Return the following lines and nothing else: the one holding "Given: Click the" and all those after it in the records below, unchanged, minus any pictures.
─── The data ───
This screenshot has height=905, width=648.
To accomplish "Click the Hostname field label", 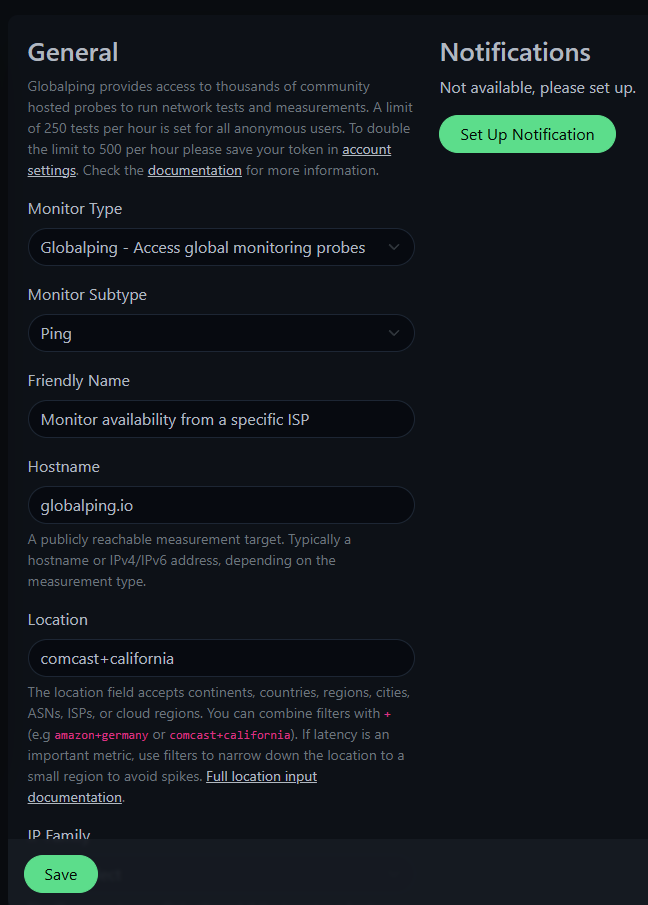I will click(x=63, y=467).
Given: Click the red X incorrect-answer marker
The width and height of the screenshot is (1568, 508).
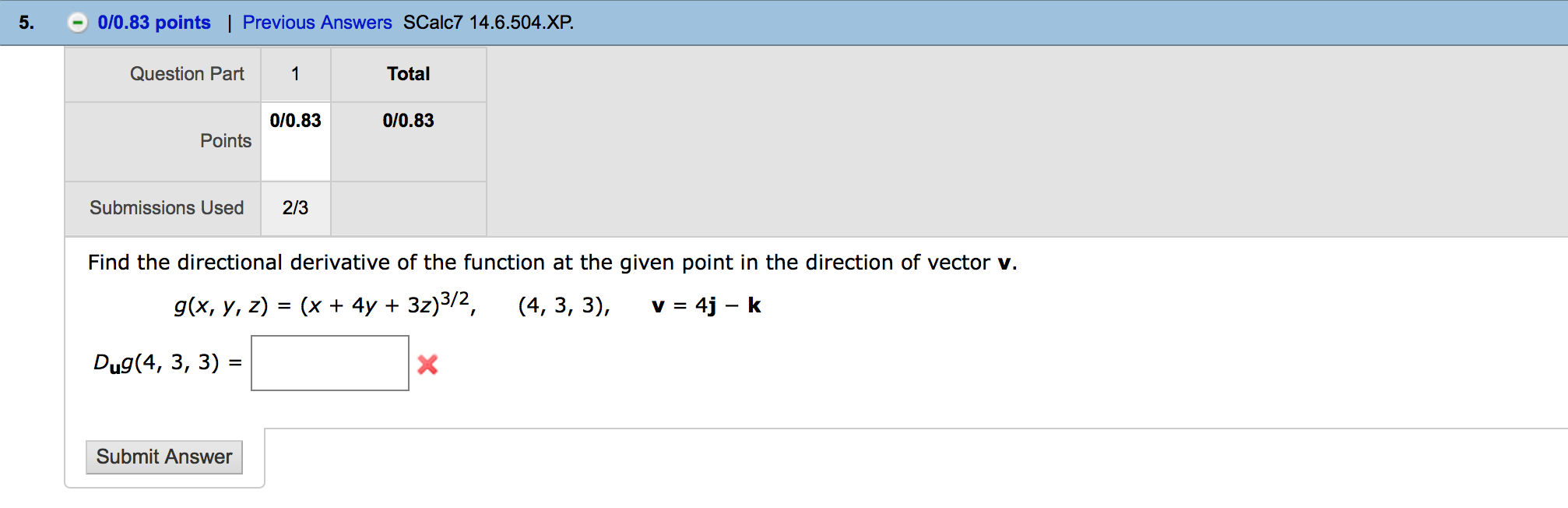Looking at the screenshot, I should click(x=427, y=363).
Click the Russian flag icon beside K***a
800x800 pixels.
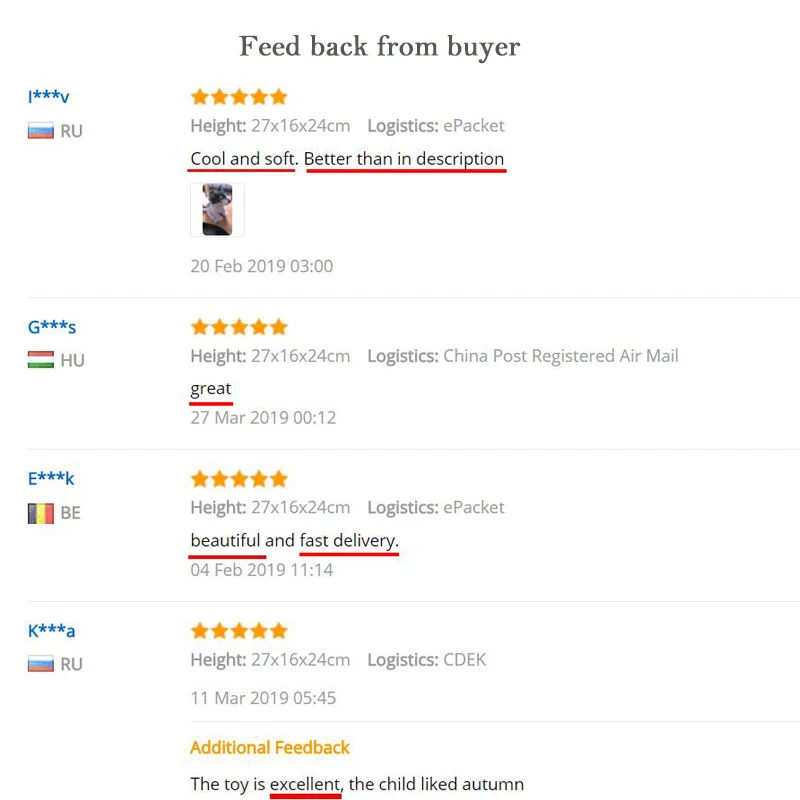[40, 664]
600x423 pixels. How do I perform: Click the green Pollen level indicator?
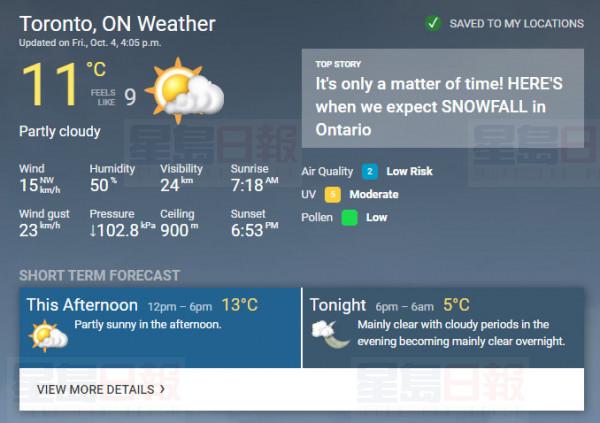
───
--- Written response ---
Given: Click the red X incorrect-answer marker
The width and height of the screenshot is (1568, 508).
Looking at the screenshot, I should click(x=427, y=363).
Click the Russian flag icon beside K***a
800x800 pixels.
[40, 664]
600x423 pixels. How do I perform: Click the green Pollen level indicator?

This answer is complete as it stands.